Size, Noise and Heat

The GeForce GTX 580 is the same size as the GTX 480 and is very similar visually. The cooling system has, however, been entirely revisited and is now much more effective. The heat from the chip is better dispersed and, more importantly, it runs at much lower noise levels.

In practice, this translates to a maximum temperature of 79°C, which is a 10°C improvement on the previous model, which nevertheless had a slower clock speed. We measured noise levels at a very low 41.4 dB(A) at idle.

During 3D games, the fan obviously picks up speed and becomes fairly noisy—we measured it at 50.5 dB(A). This is, however, much better than the GTX 480, which gave out at a deafening 60.4 dB(A). The new NVIDIA cooler can therefore be considered a real success for high-end cards.

Power Consumption

Of course, everyone's been waiting to see how power-hungry the GTX 580 is, since this was the main weakness of the GTX 480 and 470. In spite of NVIDIA's promises here, you have to say that the card still draws a monster amount of power.

In intensive 3D use, our 4-core CPU test computer drew 431 watts at the wall socket. This is actually just a bit less than the GTX 480, which scored 451 watts under the same conditions. We therefore strongly advise a good 600 watt power supply.

At idle, things get a little better, with the card consuming 113 watts. This is nevertheless some way off the AMD 6000 series cards, which dip under the 100 watt barrier when idle.

Gaming Performance

What actually is this GeForce GTX 580? Put simply, it's an optimised GTX 480 with higher clocks and additional processing units. It's no surprise, then, to find we've got a card that handles gaming so well.

You gain between 10% and 20% in performance on the old model, depending on the resolution used. This allows you to do your gaming without having to lower any graphics settings. The next plus point is that gaming in stereoscopic 3D won't affect performance too much.

The Radeon HD 5870 is a long way behind, notably in Crysis Warhead. At 1920 x 1200 resolution with texture filters activated, the 580 registers an average of 41 frames per second, whereas the Radeon doesn't manage any more than 32 fps. The difference is sometimes less marked in other games though: you can analyse our readings in detail in the graphics card face-off.

Tt gtx 580
Average general performance
Click on the image to see all our readings
and compare this model with other graphics cards

To sum up, you could say that the GeForce GTX 580 is what the GTX 480 should have been on release. It gives better performance in gaming and, above all, benefits from a much improved cooler. It therefore clearly does a better job of digesting the - too - many watts drawn by the reworked chip.

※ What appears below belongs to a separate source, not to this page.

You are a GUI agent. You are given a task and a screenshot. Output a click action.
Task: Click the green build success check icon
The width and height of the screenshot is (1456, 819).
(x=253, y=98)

Graphics Cards: Performance Index Tables

4/5 Nvidia GeForce GTX 580 1.5 GB DigitalVersus 2011-05-25 00:00:00

Pros

  • Good gaming performance
  • Cooler effective and quiet in 2D
  • DirectX 11 compatibility
  • 3D Vision and 3D Surround
  • Accelerated processing for CUDA compatible applications

Cons

  • Power consumption: requires a big power supply
  • Expensive

Conclusion

This is well thought-out card bringing together gaming performance, lower noise levels and advanced functionality. Its only fault is a truly excessive power consumption.